Culture

Hildegard of Bingen: The Unknown Doctor of the Church

The inscription of Hildegard of Bingen in the General Roman Calendar brings back to the forefront the life and work of this medieval saint who advocated a renewal of the ecclesial community through a sincere spirit of penance. 

Maria José Atienza-February 2, 2021-Reading time: 3 minutes
hildegard bingen

This morning, the Holy Father decreed that St. Hildegard of Bingen, together with St. Gregory of Narek and St. John of Avila, be inscribed in the General Roman Calendar as a memorial ad libitum.

Who is this saint whom Benedict XVI elevated to Doctor of the Church?

Hildegard is part of the small number, four, of women doctors of the Church. Together with her, St. Catherine of Siena, St. Teresa of Avila and St. Therese of the Child Jesus make up the female presence among those proclaimed, so far, as doctors of the Church.

Although of reduced presence, as I pointed out Jaime López Peñalba in its article "Women Doctors of the Church. The mothers God has given us."published in the printed issue of our last november's magazine, "The history of the Church is incomprehensible without these female figures, the celebrated and the anonymous, who mark and sustain the life of families, communities, charisms and missions."

Life of Hildegard of Bingen

In the same issue, López-Peñalba recalls the figure of what he calls the "sibyl of the Rhine".

Hildegard was born in 1098 in the German Palatinate, the youngest daughter of a noble family, and as such was educated among the Benedictines of Disibodenberg. When the abbess of the female community died, Hildegard, her favorite disciple, was unanimously chosen to replace her, despite her youth of 38 years, which demonstrates her talents, already evident to all. Her personality gave impetus to the life of the monastery, and above all, to its freedom. Therefore, in 1148 the community founded the new monastery of St. Rupert in Bingen, seeking autonomy to deepen the reform promoted by Hildegard.

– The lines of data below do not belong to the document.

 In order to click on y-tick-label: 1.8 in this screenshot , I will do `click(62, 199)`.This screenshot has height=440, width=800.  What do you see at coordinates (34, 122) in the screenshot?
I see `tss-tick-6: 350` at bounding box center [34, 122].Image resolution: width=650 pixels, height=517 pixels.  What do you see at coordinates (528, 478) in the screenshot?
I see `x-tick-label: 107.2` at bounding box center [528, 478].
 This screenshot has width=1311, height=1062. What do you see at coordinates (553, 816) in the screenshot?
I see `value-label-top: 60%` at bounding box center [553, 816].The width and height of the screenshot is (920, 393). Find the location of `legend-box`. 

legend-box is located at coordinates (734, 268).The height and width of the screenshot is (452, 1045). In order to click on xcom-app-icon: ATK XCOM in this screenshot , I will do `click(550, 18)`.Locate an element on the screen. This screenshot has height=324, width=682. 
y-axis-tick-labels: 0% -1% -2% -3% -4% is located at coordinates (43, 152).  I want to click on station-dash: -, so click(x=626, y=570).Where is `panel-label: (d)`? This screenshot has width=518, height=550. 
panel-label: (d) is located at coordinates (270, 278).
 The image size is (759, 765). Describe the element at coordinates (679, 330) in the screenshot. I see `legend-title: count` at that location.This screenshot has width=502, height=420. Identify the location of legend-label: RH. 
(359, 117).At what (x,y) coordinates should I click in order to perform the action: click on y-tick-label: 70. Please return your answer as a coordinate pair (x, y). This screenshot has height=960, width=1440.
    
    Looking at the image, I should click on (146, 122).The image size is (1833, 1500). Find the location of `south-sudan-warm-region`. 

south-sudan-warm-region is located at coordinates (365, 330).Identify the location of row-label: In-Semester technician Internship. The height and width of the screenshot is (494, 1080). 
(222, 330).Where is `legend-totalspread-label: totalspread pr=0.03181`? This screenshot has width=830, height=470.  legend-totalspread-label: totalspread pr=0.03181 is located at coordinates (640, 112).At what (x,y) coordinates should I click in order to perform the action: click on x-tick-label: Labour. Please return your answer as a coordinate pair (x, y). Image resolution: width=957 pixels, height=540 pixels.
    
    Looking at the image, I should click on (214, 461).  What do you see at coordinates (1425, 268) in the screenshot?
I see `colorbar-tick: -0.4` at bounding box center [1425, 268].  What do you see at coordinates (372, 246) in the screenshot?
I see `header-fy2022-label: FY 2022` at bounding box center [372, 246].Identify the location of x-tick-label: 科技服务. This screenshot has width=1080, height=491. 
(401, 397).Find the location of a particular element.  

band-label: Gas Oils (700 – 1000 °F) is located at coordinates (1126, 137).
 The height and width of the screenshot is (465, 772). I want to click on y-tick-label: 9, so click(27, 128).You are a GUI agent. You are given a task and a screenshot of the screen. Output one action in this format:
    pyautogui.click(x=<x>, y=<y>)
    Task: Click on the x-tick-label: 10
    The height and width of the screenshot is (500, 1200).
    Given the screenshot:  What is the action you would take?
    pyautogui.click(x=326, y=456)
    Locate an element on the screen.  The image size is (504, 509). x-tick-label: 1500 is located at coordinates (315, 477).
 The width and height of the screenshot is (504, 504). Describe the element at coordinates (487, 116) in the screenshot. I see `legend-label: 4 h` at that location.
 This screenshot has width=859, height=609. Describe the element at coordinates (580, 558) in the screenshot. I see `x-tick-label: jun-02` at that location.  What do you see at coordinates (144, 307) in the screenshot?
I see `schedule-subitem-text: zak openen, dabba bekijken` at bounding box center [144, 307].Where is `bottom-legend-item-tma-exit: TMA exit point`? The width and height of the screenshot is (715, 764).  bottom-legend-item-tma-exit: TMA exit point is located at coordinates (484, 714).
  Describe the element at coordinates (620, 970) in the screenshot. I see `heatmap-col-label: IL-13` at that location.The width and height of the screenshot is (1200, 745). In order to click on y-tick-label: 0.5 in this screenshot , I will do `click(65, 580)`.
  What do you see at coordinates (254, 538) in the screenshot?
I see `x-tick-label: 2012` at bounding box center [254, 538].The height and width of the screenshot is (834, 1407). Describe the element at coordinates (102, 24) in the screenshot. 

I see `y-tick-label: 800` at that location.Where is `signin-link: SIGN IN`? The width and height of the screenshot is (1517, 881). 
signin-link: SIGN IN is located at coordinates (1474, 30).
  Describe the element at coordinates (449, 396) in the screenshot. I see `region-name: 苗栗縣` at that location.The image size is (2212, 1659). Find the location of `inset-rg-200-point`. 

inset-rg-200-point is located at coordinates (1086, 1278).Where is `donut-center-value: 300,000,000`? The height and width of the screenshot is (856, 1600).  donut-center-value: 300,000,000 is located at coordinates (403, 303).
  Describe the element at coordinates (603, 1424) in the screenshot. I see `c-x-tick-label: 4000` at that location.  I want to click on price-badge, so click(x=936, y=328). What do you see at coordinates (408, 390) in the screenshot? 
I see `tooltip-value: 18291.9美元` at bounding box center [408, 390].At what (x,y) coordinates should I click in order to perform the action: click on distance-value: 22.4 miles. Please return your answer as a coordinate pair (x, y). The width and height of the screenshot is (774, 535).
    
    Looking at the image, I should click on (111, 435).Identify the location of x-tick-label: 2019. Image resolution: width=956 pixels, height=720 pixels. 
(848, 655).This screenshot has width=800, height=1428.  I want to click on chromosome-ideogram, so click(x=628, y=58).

The fame of our nun spread throughout the European Church, spurred on by the decisive support of Bernard of Clairvaux and the reigning Pope Eugene III. By letter, in face-to-face interviews, in preaching trips, her word reached monks, nobles, the emperor, the legitimate Pope and the schismatic antipopes. In the middle of the late Middle Ages, this woman raised her voice calling for reform, conversion and holiness in Christendom... and she was heard!

Hildegard had had mystical experiences since she was a child. At the age of 41, the prophetic visions became stronger and were accompanied by an urge to put them in writing. Hildegard, submitting to the discernment of Bernard and Rome, wrote her main work: Scivias (Know the Ways), completed a decade later, in 1151. Here we find her personal mysticism, abounding in nuptial symbolism, as is frequent in feminine spirituals, with allegorical descriptions of her visions - enriched with the miniatures typical of medieval scriptoriums - that remind us in many ways of the prophecies of the Old Testament, and with a charismatic intelligence of Scripture and the history of salvation that demonstrates her spiritual stature. In 1163, he published the Book of the Merits of Life, a work of moral theology and discernment, centered on man as the image of God, where he shows a very fine anthropology and spiritual psychology. The last work is the Book of Divine Works, of 1173, a treatise on creation. She became ill, her poor health began to deteriorate, and she finally died in 1179.

It is said that Benedict XVI wanted to name her Doctor of the Church to rescue the spiritual figure of St. Hildegard from the oblivion of a cult that was too regional and from the abuse that some pseudo-religious movements such as the New Age were beginning to make of her works. Because Hildegard cultivated all the knowledge of the time: a Physics on natural sciences, the medical treatise Causes and Cures based on knowledge of biology and botany, a collection of liturgical chants called Harmonic Symphony of Heavenly Objects, which today musicologists study with interest. In this sense, Hildegard embodied perfectly the Benedictine ideal of seeking the eternal God who does not pass away (quaerere Deum), and in the process discovering man and the world, and learning a catholic wisdom that embraces everything, heaven and earth. 

Benedict XVI and Hildegard of Bingen

The Pope emeritus dedicated two audiences to the figure of Hildegard of Bingen, on September 1 and 8, 2010. In them, he emphasized that this medieval saint "speaks to us with great timeliness, with his courageous ability to discern the signs of the times, with his love for creation, his medicine, his poetry, his music - which today is reconstructed -, his love for Christ and his Church, which was suffering even at that time, wounded even at that time by the sins of priests and laity, and much more beloved as the body of Christ". 

Benedict XVI also emphasized that Hildegard, with her writings about her visions, is an example of how to "theology can receive a special contribution from women, because they are able to speak of God and the mysteries of faith with their particular intelligence and sensitivity".

His feast day, now included in the General Roman Calendar, is celebrated on September 17.